[[ DATASET CONTENT, beginning ]]
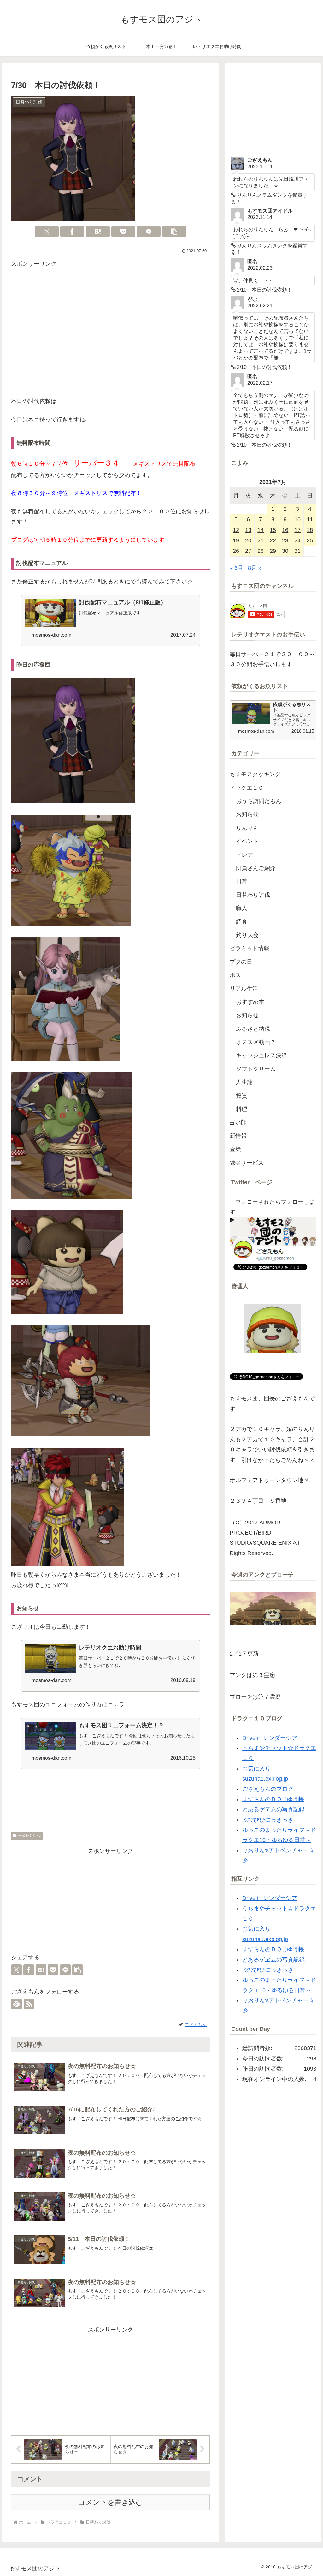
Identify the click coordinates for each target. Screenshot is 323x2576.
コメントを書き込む (110, 2502)
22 (273, 540)
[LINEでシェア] (149, 231)
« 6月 (236, 568)
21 (260, 540)
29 (273, 551)
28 (260, 551)
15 (273, 530)
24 (297, 540)
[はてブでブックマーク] (98, 231)
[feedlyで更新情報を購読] (16, 2004)
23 (285, 540)
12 (236, 530)
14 (260, 530)
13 (248, 530)
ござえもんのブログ (267, 1789)
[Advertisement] (110, 334)
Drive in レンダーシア (269, 1738)
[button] (174, 231)
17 (297, 530)
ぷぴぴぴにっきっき (267, 1820)
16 (285, 530)
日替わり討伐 (29, 1835)
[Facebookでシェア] (72, 231)
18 (310, 530)
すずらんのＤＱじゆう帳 (273, 1799)
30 (285, 551)
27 (248, 551)
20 (248, 540)
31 (297, 551)
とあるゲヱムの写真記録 (273, 1809)
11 (310, 519)
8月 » (254, 568)
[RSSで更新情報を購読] (29, 2004)
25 (310, 540)
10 (297, 519)
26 (236, 551)
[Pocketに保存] (123, 231)
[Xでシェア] (47, 231)
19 (236, 540)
[[ DATASET CONTENT, end ]]
- _YOUR ASSIGNMENT_: The reply must consist of the complete listing, reproduced exactly, with no images.

- _ANSWER SPACE_:
Identify the click coordinates for each target. Screenshot is 323x2576.
コメントを書き込む (110, 2502)
22 (273, 540)
[LINEでシェア] (149, 231)
« 6月 (236, 568)
21 (260, 540)
29 (273, 551)
28 (260, 551)
15 (273, 530)
24 (297, 540)
[はてブでブックマーク] (98, 231)
[feedlyで更新情報を購読] (16, 2004)
23 (285, 540)
12 (236, 530)
14 (260, 530)
13 (248, 530)
ござえもんのブログ (267, 1789)
[Advertisement] (110, 334)
Drive in レンダーシア (269, 1738)
[button] (174, 231)
17 (297, 530)
ぷぴぴぴにっきっき (267, 1820)
16 (285, 530)
日替わり討伐 (29, 1835)
[Facebookでシェア] (72, 231)
18 (310, 530)
すずらんのＤＱじゆう帳 (273, 1799)
30 (285, 551)
27 (248, 551)
20 (248, 540)
31 (297, 551)
とあるゲヱムの写真記録 (273, 1809)
11 (310, 519)
8月 » (254, 568)
[RSSで更新情報を購読] (29, 2004)
25 (310, 540)
10 (297, 519)
26 (236, 551)
[Pocketに保存] (123, 231)
[Xでシェア] (47, 231)
19 (236, 540)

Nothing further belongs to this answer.